• TASK DIRECTIONS: Rewrite the entries from the line with "You are a GUI" up to and including the line with "coord(631,474)", changing "double asterisk" to "double star" and leaving everything else as it is. Omit the pictures from your answer.

• RECORDS TO PROCESS:
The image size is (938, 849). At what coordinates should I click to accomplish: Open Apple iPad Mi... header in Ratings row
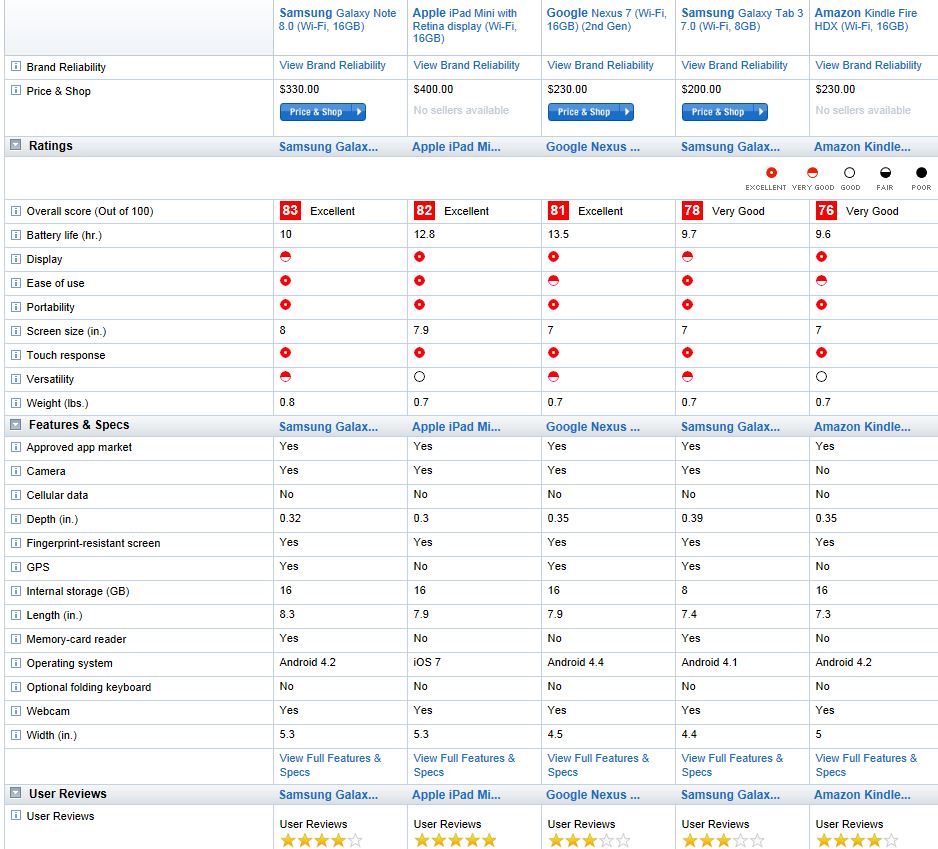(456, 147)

==

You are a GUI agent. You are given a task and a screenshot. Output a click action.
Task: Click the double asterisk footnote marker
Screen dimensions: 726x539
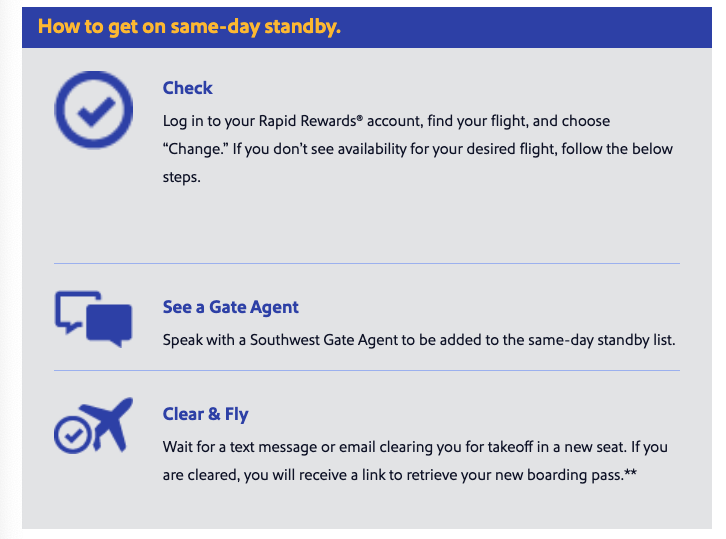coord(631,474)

• SOLUTION FOR THIS PROBLEM:
You are a GUI agent. You are given a task and a screenshot. Output a click action.
Task: Click the double star footnote marker
Screen dimensions: 726x539
coord(631,474)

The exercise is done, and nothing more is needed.